练习任务 = 请原样返回下面这篇评论李洱小说的文章中的一段文字:从含有“在著名的長篇小說《花腔》之后”的地方开始,到“好作家,甚至經典作家的進階。”之后结束。

文本段落 =
********************

張學昕
一
毫無疑問,李洱是一位天才的小說家。最早讀到他的短篇小說時,我就已經意識到了。我與李洱認識十七八年了,很早就注意到他文本中體現出的與眾不同的、獨特的敘述語氣,以及這種獨特的話語方式所生成的獨特的文本語境。我曾說,他以自己特有的語言風格、他的聲音、他的喉嚨、他的舌尖,以小說的形式書寫了歷史或現實中話語生活的真相。在華東師大,李洱與格非、孫甘露這一波作家相比,稍微晚了那么一點點出道,但是,這也許恰恰是一件好事情,他也因此沒有被裹挾在轟轟烈烈的所謂“先鋒”的潮流里面。他很自我地游離于這個潮流之外,所以,他的寫作也就顯得更加自由,更加“放肆”無羈。他似乎始終沒有被規范和界定過,你很難將其硬塞進某個框架,歸結到哪一潮流中。當然,這不是每位作家都愿意的,所以李洱的獨特性從他寫作之初就顯露無遺,他在近三十年的當代文學現場中一直是非常重要的、不可忽視的存在。
在著名的長篇小說《花腔》之后,李洱寫出了《石榴樹上結櫻桃》。我很驚異這個文本的出現,因為他始終在探討當代中國知識分子的命運,為什么會突然寫出一個關于鄉村的故事。我想,他也許是在試探自己敘述的多種可能性。其實,應該是2005年前后,李洱就跟我說過,他正在構想一個很重要的東西。此后,每一兩年我們都會見面,每次見面他都說快寫完了,所以我一直在期盼。現在,這部《應物兄》——在我們幾乎快要“絕望”的時候,他拿出了這部沉甸甸的、非常厚重的像一座建筑一樣的文本。我在看它的時候,依然感到那么親切、那么熟悉,大量的“李洱元素”充分地、靈動地滲透在里面。它徹底地超越了《花腔》的厚度、寬度、深度和敏感度,超越了李洱以往那些短篇小說的氣勢,而主人公應物兄的形象,可以理解為承載思想史的巨型符碼。記得李洱寫《花腔》的時候,我就說這個文本是不可復制和模仿的,沒有人敢再模仿你。我覺得《應物兄》這個長篇更加不可復制,所以說,從《花腔》到《應物兄》,李洱完成了從重要作家到好作家,甚至經典作家的進階。

********************

所给数据 =
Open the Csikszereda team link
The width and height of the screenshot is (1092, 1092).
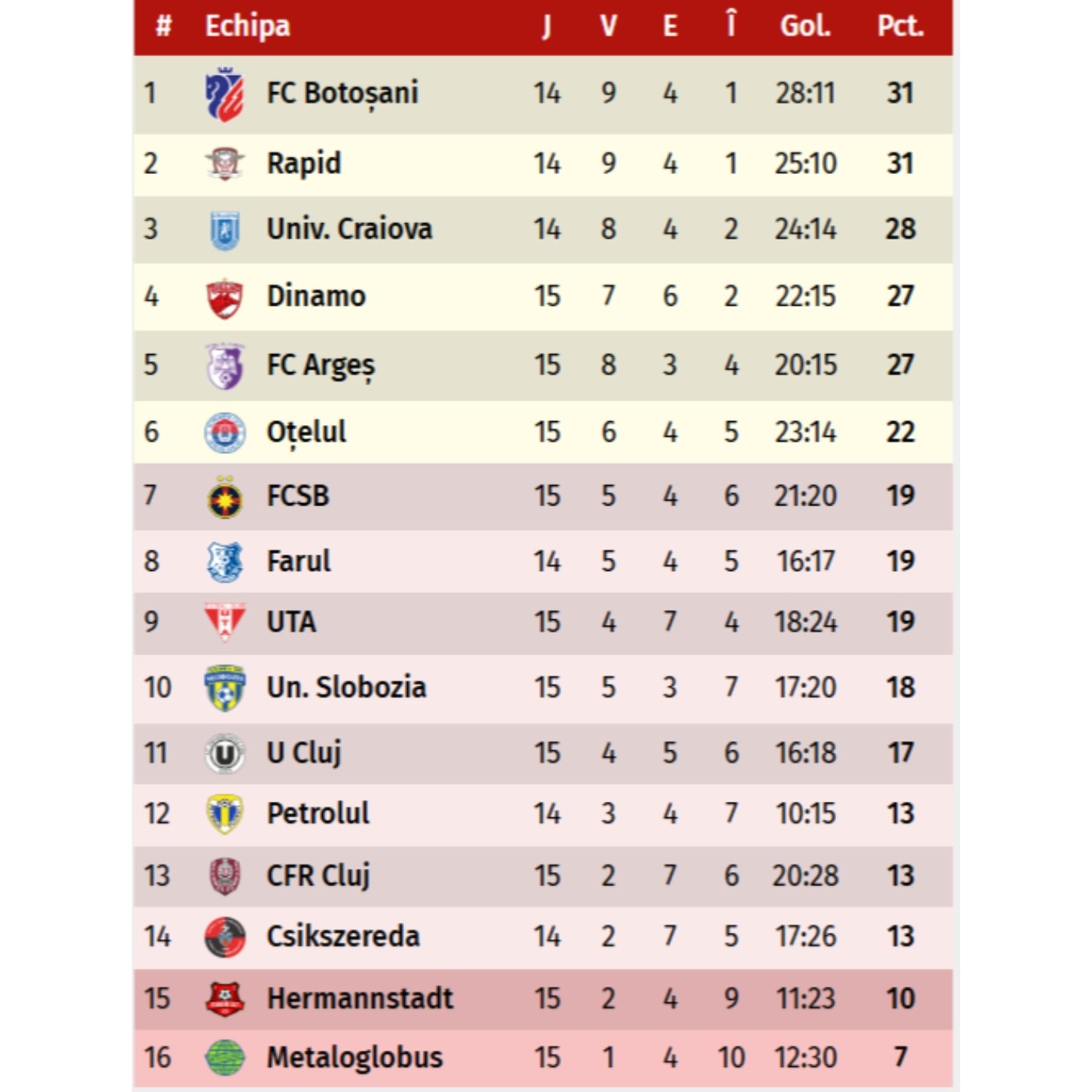(343, 936)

********************

参考答案 =
在著名的長篇小說《花腔》之后,李洱寫出了《石榴樹上結櫻桃》。我很驚異這個文本的出現,因為他始終在探討當代中國知識分子的命運,為什么會突然寫出一個關于鄉村的故事。我想,他也許是在試探自己敘述的多種可能性。其實,應該是2005年前后,李洱就跟我說過,他正在構想一個很重要的東西。此后,每一兩年我們都會見面,每次見面他都說快寫完了,所以我一直在期盼。現在,這部《應物兄》——在我們幾乎快要“絕望”的時候,他拿出了這部沉甸甸的、非常厚重的像一座建筑一樣的文本。我在看它的時候,依然感到那么親切、那么熟悉,大量的“李洱元素”充分地、靈動地滲透在里面。它徹底地超越了《花腔》的厚度、寬度、深度和敏感度,超越了李洱以往那些短篇小說的氣勢,而主人公應物兄的形象,可以理解為承載思想史的巨型符碼。記得李洱寫《花腔》的時候,我就說這個文本是不可復制和模仿的,沒有人敢再模仿你。我覺得《應物兄》這個長篇更加不可復制,所以說,從《花腔》到《應物兄》,李洱完成了從重要作家到好作家,甚至經典作家的進階。